After a few brief rebuttal witnesses, the prosecution began its final summation of its case. Mong started his closing argument in the same nonargumentative manner he’d displayed throughout the trial. He rehashed the details of the day of the murders, the movements of the victims and the members of the Johnston family.

Then he started to tie together the loose ends of the testimony of the prosecution’s witnesses. He expanded on some of McDaniels’s testimony about the phantom stopover at Dr. Mason’s office after the phantom abduction. He even invented a theme for the animated discussion that McDaniels had claimed to have glimpsed, but not heard. The fight that led to the killings, Mong declared, was all about the little orange Skyhawk.

“And so the anger and argument and ultimate issue was to be settled,” Mong stated. “He [Todd] knew he couldn’t do anything through legal means, so it must be settled, and out to Trowbridge Road to settle this argument.” Mong was actually asking the judges to believe that a nineteen-year-old man, who’d been abducted with his fiancée an hour or so earlier, would willingly go with his abductor to his abductor’s home so that he could press his claim for a used car.

Mong next asked the judges to believe that Michelle Johnston, who before being browbeaten by police interrogators had consistently stated that nothing unusual had happened that day, had actually witnessed the murders. “What traumatic event did her eyes behold that would cause psychogenic amnesia?” Mong asked rhetorically.

The judges were also invited by Mong, a former Protestant minister, to imagine the death scene worthy of a Savonarola. Mong invoked the image of Annette cradling the head of her dying lover, who’d just been shot by her maniacally jealous stepfather. “Grabbing his head in a fashion with such intensity the hair on his head stuck under her fingernails,” Mong gushed.

Since there was no evidence of any such bloody crimes found in the Johnston’s trailer, Mong could only support his dramatic account by pointing to the state’s evidence, blankets spotted with a little blood of unknown origins and found twenty-five feet deep in the strip-mine trash pit. He also neglected to mention that those blankets were never connected to Johnston.
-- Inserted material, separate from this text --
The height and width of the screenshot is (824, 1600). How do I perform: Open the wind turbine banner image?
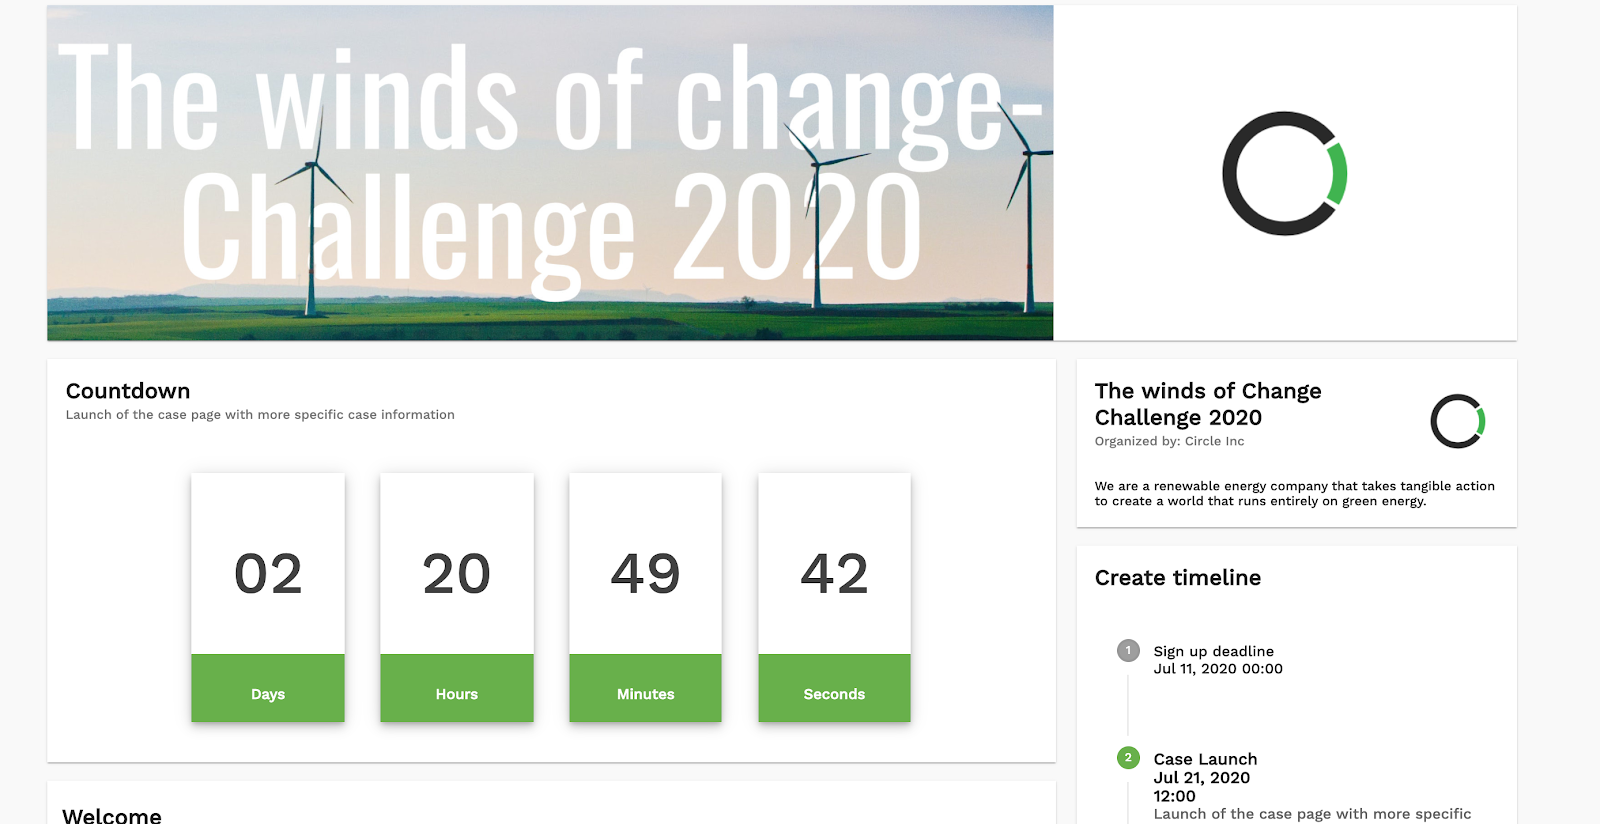pyautogui.click(x=550, y=173)
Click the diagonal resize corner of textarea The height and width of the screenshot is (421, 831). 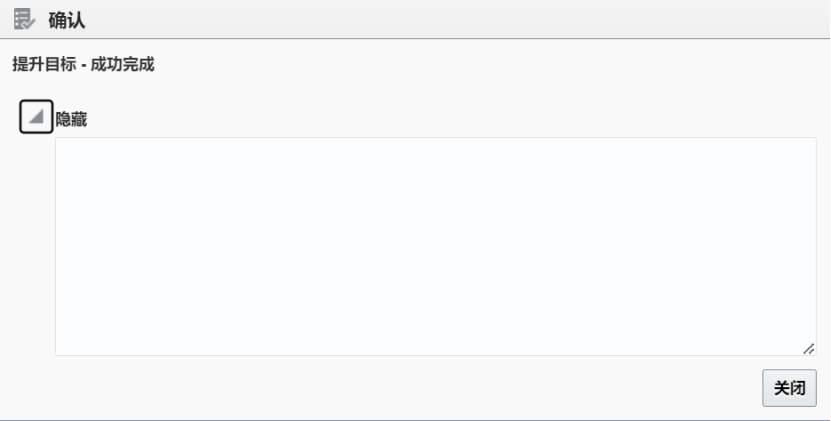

The gory mutilations of Todd’s corpse were clear evidence of Johnston’s hatred for Todd, Mong claimed. “The intensity of that dislike [was] so eloquently portrayed in the brutal mutilation of his torso.



Download



Copyright Disclaimer:
This site does not store any files on its server. We only index and link to content provided by other sites. Please contact the content providers to delete copyright contents if any and email us, we'll remove relevant links or contents immediately.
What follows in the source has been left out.